Reino Unido não faz associação entre vacinas e Aids

Relatórios originais do governo do Reino Unido não fazem menção ao vírus da Aids nem à queda da imunidade após a vacinação. O texto reproduzido pelo presidente Bolsonaro como base para a associação falsa entre as vacinas anticovid-19 e o vírus da Aids foi, na realidade, retirado do site de notícias falsas Stylo Urbano, que —numa publicação deste mês— afirmou o seguinte:

"Os dados disponibilizados pelo governo britânico mostram que os vacinados em dose dupla estão desenvolvendo a síndrome da imunodeficiência adquirida. Pessoas de 40 a 69 anos que receberam a dose dupla já perderam 40% da função do sistema imunológico. Os números mais recentes do "UK PHE Vaccine Surveillance Report" sobre os casos da Covid mostram que pessoas de 40-70 anos duplamente vacinadas perderam 40% da capacidade do sistema imunológico em comparação com pessoas não vacinadas. Seus sistemas imunológicos estão se deteriorando em cerca de 5% por semana (entre 2,7% e 8,7%)".
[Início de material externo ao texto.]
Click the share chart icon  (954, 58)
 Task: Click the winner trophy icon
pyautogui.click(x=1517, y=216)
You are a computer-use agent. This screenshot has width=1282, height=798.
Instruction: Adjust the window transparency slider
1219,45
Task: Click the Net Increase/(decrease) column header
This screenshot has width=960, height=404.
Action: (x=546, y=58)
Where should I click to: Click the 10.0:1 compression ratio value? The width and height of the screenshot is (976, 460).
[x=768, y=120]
Essas afirmações são de sites que propagam teorias da conspiração e notícias falsas, informou o Departamento de Saúde e Assistência Social do Reino Unido. "As vacinas contra a covid-19 não causam Aids. A Aids é causada pelo HIV", reiterou a Agência de Segurança de Saúde do Reino Unido.
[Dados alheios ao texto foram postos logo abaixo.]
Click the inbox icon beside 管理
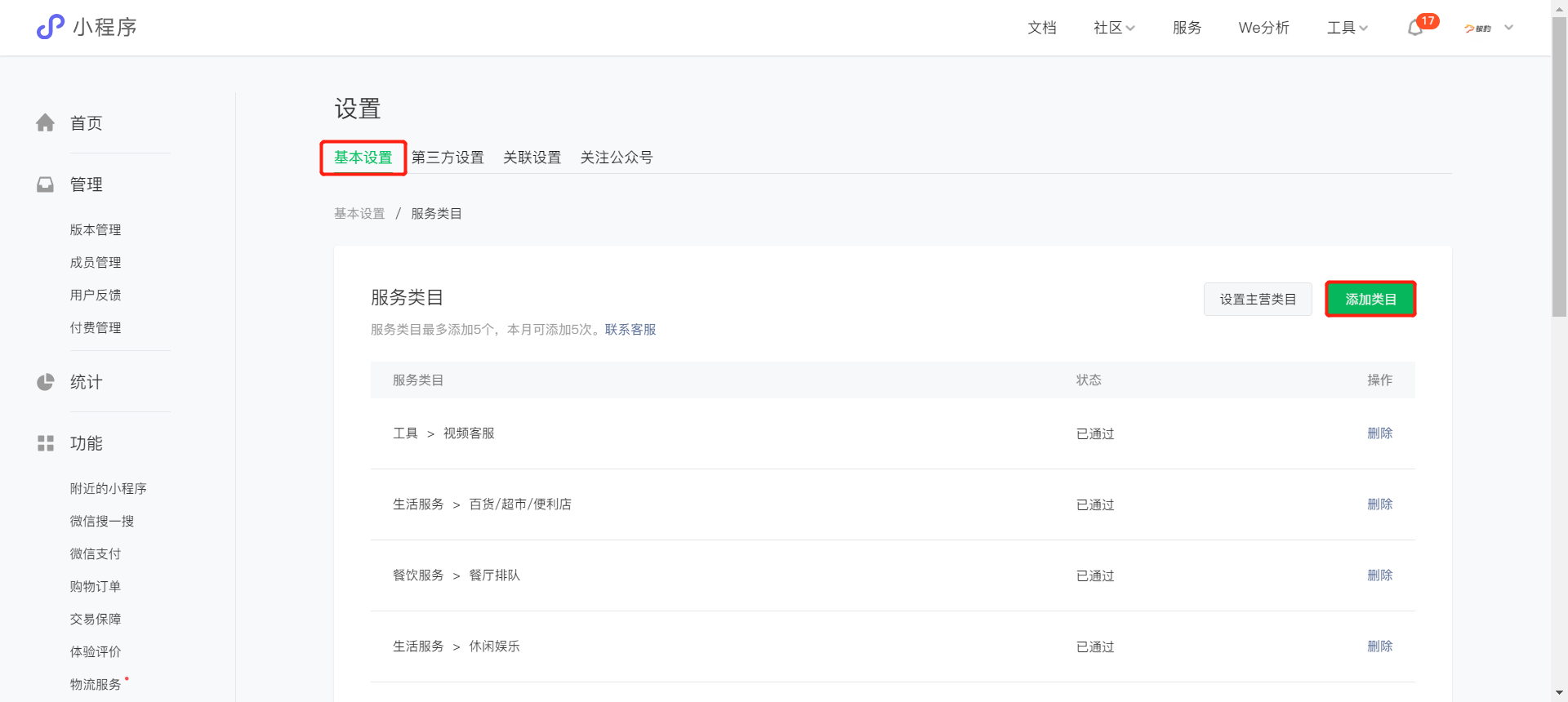The width and height of the screenshot is (1568, 702). 46,184
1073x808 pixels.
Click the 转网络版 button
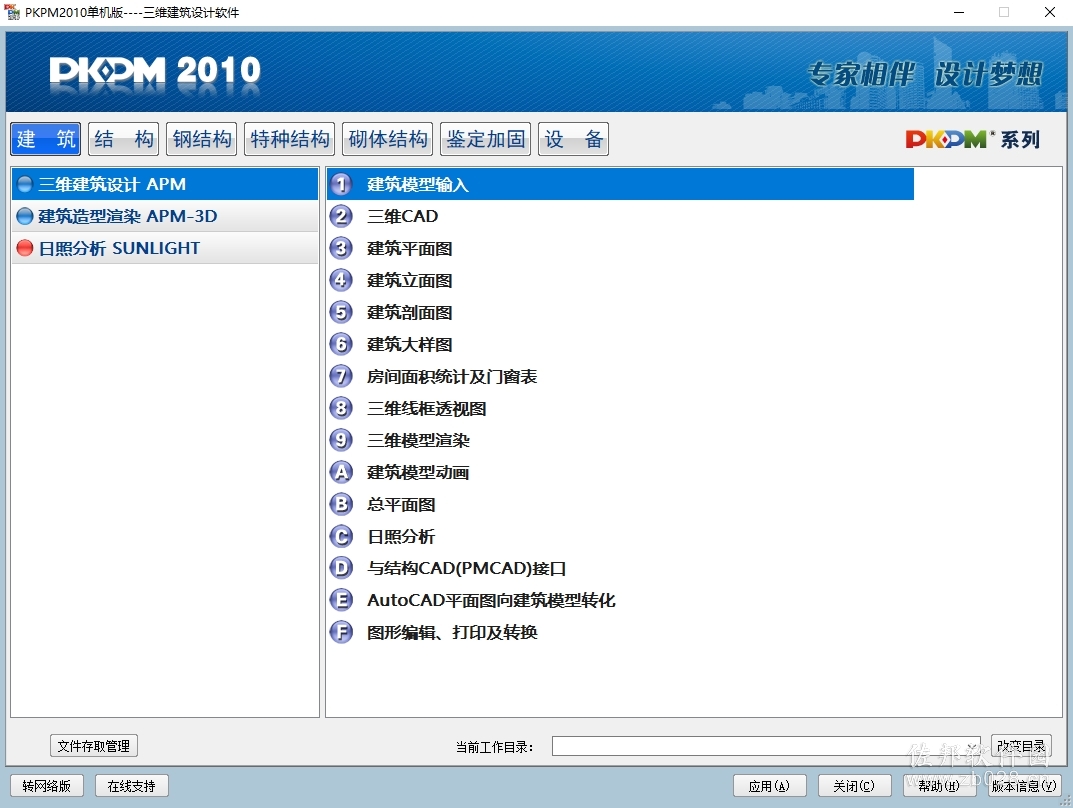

A Sociedade Brasileira de Imunologia afirmou repudiar a afirmação falsa reproduzida por Bolsonaro. "A SBI, entidade que congrega os principais imunologistas brasileiros e afiliada à International Union of Immunological Societies, baseada em evidências científicas, esclarece que nenhuma vacina desenvolvida contra a covid-19 pode causar Aids e que também nenhuma vacina tem o potencial de transmitir o vírus do HIV", disse.

Em nota, a Sociedade Brasileira de Infectologia informou que "não se conhece nenhuma relação entre qualquer vacina contra a covid-19 e o desenvolvimento de síndrome da imunodeficiência adquirida".

Bolsonaro culpa revista Exame

Nesta segunda, Bolsonaro responsabilizou a revista Exame pela associação entre vacinas anticovid-19 e o vírus da Aids.

"Foi a própria Exame que falou da relação de HIV com vacina. Eu apenas falei sobre a matéria da Revista Exame. E, dois dias depois, a Exame me acusa de ter feito fake news sobre HIV e vacina. A gente vive com isso o tempo todo. Se for pegar certos órgãos de impressa, são fábricas de fake news", disse Bolsonaro, em entrevista à rádio Caçula FM, de Mato Grosso do Sul.

Mas, na live de quinta-feira, Bolsonaro não havia feito qualquer menção à publicação da Editora Abril.

Reportagem da Exame é antiga

Numa publicação de outubro de 2020, época em que as vacinas ainda estavam fase experimental de produção, a revista Exame relatou sobre uma artigo publicado na revista médica Lancet, em que pesquisadores alertam para o risco de vacinas de vetores virais que utilizam o adenovírus tipo 5 (Ad5).

"Os cientistas se baseiam em análises feitas ainda em 2007 para a tentativa de criação de uma vacina contra a própria HIV e que também foi baseada no adenovírus 5. Na ocasião, a pesquisa foi interrompida porque os resultados iniciais mostravam que a própria vacina ironicamente parecia aumentar o risco dos voluntários contraírem a doença", destaca a reportagem da revista Exame.

Atualmente, só a Sputnik V e o imunizante da CanSino usam o Ad5 em sua composição.

CPI: 'Fala de Bolsonaro deve ser incluída em relatório final'

O vice-presidente da CPI da Covid, senador Randolfe Rodrigues (Rede-AP), disse hoje que a fala mentirosa de Bolsonaro será incluída no relatório final da comissão. O senador chamou Bolsonaro de "delinquente contumaz".

"A reiteração de crime do presidente da República será acrescentada ao relatório, sem dúvida nenhuma, além da providência que estamos fazendo da comunicação ao ministro Alexandre de Moraes", disse Randolfe.

O senador afirmou que a CPI deverá encaminhar um ofício a Moraes sobre a fala mentirosa de Bolsonaro para que ela seja investigada no âmbito do inquérito das fake news, relatado por ele no STF.